On your Mac, yes. However if it weren’t compliant, it wouldn’t be limping anyplace…and it certainly wouldn’t be running on other people’s machines. So that leads me to believe it isn’t all the program’s fault. But the hardware/owner. So simply put, stop using it and stay with FTM or whatever it was that you use. As for Macs lasting 2-3 times longer, they damn well better since they cost 5 times as much.
Well I guess you will just have to limp along until someone finds it worthwhile to build and market a Mac genealogy program that fully meets your requirements.
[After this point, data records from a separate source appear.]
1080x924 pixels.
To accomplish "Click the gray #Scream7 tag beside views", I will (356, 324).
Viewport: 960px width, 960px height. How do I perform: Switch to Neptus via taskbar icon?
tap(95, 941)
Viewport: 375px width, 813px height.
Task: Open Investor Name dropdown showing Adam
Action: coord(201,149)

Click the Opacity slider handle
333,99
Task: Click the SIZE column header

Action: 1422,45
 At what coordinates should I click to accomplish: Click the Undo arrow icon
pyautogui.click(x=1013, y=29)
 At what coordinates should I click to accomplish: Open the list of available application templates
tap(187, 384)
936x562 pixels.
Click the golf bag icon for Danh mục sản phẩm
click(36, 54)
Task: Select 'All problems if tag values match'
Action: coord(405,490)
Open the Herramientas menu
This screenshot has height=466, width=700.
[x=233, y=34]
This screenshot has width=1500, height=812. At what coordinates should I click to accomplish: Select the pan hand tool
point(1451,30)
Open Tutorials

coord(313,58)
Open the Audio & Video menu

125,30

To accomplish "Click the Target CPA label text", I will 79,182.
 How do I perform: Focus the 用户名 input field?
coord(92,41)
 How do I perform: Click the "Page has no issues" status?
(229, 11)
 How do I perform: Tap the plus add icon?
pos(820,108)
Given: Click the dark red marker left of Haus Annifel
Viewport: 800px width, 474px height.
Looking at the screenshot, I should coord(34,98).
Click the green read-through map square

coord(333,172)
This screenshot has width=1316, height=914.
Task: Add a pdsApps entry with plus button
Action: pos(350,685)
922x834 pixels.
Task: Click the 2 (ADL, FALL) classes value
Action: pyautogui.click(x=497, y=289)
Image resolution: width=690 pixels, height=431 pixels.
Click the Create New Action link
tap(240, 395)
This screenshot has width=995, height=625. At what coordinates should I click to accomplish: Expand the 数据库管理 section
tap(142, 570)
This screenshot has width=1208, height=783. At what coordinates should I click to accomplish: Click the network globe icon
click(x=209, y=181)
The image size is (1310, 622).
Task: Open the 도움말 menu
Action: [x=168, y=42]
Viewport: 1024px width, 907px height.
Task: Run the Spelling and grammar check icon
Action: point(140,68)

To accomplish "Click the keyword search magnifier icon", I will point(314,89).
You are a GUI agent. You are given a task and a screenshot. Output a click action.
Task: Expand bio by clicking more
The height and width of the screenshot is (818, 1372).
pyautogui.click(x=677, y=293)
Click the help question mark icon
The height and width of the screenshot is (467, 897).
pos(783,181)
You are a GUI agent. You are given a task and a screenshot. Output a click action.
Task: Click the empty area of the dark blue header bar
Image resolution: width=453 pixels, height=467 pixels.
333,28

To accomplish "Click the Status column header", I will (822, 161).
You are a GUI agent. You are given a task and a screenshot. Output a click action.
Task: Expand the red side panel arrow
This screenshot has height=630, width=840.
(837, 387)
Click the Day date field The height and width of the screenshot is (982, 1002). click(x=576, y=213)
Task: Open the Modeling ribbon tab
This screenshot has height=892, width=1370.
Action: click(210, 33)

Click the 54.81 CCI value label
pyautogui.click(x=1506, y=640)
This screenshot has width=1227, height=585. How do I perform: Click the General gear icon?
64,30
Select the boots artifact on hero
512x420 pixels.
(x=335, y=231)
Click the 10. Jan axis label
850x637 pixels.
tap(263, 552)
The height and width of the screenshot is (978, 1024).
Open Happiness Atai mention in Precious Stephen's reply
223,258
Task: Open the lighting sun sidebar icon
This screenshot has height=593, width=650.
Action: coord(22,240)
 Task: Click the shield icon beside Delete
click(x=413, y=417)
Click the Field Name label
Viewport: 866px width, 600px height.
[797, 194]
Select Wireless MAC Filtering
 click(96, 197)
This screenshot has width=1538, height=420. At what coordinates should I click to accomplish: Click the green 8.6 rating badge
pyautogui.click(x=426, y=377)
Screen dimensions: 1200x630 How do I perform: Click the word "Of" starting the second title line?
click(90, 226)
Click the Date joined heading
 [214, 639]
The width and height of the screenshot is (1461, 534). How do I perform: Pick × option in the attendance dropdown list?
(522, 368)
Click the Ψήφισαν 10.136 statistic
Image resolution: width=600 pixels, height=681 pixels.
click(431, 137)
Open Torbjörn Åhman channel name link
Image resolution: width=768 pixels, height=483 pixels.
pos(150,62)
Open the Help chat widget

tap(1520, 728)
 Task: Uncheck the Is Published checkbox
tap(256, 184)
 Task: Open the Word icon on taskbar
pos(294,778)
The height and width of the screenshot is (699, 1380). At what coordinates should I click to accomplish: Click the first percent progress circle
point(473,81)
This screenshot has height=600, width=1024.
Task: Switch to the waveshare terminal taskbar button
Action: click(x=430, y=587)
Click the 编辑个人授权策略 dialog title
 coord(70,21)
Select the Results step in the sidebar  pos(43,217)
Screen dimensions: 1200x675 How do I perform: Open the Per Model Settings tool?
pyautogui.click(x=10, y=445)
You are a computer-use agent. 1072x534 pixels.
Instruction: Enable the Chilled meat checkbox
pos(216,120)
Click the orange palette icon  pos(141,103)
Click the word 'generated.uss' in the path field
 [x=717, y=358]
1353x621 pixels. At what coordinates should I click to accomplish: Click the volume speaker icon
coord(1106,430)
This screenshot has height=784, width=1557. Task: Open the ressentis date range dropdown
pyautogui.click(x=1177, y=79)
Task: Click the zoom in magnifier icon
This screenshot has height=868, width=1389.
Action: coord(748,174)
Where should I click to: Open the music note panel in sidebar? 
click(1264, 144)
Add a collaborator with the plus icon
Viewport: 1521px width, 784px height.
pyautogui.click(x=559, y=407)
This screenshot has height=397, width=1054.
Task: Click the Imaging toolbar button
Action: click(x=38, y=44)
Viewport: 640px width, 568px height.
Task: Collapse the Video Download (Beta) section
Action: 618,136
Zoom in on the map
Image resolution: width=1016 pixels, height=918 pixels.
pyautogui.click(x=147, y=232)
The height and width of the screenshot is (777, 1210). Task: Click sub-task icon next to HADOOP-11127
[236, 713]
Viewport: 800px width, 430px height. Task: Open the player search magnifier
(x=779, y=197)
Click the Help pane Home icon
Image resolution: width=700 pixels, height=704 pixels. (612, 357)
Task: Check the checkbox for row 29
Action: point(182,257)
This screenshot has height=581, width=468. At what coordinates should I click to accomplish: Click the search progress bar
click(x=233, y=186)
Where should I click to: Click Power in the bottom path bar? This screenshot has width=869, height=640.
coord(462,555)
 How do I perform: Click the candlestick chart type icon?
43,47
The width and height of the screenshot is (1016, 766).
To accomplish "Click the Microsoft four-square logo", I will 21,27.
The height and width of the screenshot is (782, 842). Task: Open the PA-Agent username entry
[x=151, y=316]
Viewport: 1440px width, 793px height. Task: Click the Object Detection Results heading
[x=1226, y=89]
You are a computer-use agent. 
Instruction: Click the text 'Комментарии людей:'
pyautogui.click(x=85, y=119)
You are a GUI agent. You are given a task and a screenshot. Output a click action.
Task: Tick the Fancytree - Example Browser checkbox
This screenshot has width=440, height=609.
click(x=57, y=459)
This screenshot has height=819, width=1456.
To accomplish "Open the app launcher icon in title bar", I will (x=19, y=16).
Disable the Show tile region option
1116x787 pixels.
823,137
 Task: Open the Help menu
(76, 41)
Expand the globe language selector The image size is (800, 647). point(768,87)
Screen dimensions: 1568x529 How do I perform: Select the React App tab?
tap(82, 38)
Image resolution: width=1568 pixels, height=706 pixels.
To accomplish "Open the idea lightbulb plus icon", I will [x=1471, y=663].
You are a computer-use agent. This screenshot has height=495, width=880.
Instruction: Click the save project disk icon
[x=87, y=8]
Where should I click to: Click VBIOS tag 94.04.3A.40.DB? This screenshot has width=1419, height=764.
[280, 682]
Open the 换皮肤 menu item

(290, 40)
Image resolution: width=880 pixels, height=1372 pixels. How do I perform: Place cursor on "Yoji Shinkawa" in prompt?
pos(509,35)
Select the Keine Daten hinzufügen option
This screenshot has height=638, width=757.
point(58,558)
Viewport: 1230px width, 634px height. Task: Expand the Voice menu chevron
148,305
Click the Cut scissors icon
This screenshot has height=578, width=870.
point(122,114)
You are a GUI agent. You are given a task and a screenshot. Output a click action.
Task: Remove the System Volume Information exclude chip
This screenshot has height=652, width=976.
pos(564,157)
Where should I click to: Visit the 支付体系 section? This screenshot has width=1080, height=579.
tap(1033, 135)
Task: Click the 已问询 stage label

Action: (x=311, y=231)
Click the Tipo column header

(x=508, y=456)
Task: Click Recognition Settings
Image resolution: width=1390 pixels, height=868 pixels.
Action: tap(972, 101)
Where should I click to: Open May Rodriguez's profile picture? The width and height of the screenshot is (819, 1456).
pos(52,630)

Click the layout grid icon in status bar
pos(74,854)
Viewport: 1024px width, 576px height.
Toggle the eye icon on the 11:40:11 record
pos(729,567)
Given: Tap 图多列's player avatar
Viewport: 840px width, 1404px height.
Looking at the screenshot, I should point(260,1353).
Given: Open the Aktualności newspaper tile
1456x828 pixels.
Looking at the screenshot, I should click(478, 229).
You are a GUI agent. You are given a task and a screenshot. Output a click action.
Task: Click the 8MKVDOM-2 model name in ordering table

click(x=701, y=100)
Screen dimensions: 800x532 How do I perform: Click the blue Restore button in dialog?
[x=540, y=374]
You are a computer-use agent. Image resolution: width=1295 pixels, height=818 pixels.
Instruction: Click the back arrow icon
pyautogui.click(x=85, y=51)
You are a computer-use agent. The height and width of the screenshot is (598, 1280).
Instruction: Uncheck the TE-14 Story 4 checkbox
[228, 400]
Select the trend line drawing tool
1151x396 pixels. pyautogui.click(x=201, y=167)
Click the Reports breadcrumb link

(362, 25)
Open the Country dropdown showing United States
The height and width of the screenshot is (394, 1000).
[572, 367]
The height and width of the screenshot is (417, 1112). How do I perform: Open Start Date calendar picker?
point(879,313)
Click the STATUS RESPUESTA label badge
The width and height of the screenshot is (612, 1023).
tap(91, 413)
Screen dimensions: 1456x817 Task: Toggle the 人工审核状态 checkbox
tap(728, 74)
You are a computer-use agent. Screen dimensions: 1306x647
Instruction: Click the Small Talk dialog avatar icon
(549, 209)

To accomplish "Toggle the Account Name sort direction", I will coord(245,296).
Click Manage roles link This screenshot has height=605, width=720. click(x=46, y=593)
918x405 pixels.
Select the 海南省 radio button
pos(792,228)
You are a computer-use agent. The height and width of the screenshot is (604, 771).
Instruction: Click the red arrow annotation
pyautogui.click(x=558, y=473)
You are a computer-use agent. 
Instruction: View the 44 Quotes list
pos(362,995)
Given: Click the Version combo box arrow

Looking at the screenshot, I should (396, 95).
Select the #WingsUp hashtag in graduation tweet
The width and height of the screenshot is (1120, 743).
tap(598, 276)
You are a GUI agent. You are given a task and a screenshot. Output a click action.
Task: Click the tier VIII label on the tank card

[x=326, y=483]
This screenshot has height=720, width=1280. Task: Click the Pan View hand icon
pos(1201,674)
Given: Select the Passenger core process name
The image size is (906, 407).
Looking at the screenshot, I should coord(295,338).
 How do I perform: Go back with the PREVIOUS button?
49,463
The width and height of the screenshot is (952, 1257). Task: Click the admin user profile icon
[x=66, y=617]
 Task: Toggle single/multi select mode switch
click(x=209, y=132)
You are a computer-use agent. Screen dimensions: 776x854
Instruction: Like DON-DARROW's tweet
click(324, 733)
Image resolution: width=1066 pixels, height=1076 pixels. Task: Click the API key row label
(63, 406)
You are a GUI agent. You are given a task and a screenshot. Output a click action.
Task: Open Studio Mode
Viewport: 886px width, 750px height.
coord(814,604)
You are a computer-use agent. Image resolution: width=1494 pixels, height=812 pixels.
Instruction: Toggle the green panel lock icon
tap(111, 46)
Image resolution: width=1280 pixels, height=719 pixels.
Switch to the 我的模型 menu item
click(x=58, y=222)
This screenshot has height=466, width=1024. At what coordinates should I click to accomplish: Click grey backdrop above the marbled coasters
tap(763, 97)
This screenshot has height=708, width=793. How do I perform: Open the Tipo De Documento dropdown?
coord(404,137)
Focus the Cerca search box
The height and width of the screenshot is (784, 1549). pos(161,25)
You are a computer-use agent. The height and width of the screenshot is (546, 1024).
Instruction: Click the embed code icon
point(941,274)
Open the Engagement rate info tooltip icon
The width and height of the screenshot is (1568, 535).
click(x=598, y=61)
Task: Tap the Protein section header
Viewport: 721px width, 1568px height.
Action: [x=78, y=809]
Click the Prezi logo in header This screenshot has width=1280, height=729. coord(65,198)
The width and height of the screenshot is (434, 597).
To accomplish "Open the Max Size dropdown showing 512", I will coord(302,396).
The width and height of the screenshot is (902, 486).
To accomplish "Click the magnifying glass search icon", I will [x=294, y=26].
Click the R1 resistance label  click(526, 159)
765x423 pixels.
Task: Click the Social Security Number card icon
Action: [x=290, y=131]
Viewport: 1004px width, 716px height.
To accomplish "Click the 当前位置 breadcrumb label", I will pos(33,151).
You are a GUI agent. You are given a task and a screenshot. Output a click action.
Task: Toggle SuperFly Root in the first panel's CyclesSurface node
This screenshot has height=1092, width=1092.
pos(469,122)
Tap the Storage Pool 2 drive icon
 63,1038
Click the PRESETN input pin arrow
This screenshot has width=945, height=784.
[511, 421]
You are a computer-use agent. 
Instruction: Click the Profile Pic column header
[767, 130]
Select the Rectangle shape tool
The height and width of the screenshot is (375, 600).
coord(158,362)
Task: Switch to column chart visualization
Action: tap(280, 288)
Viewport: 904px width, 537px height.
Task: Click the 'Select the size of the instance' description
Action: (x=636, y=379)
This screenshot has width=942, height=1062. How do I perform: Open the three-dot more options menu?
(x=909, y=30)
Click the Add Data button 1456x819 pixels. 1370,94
Your Windows bashing, Mac praising is becoming tedious.
The 3 other genealogy programs I use (FTM 2019, Heredis and MacFamilyTree) all run smoothly as normal mac programs fully compliant with menus and preferences and the latter 2 are updated yearly. FTM seems to be on a 2 year cycle.
Why do so many of you waste so much time squabbling over which OS is best? Just grow up and accept that different people prefer different software.
In 1997, with Apple on the verge of bankruptcy, Bill Gates stepped up with a $150 million investment. Not only did it save Apple, it cemented Jobs’ return. I think we can all learn from what Jobs said:
“We have to let go of a few notions here. We have to let go of the notion that for Apple to win, Microsoft needs to lose.”
I’ve been a dyed in the wool Mac user for about 15 years, but I would never quibble over other people’s preference.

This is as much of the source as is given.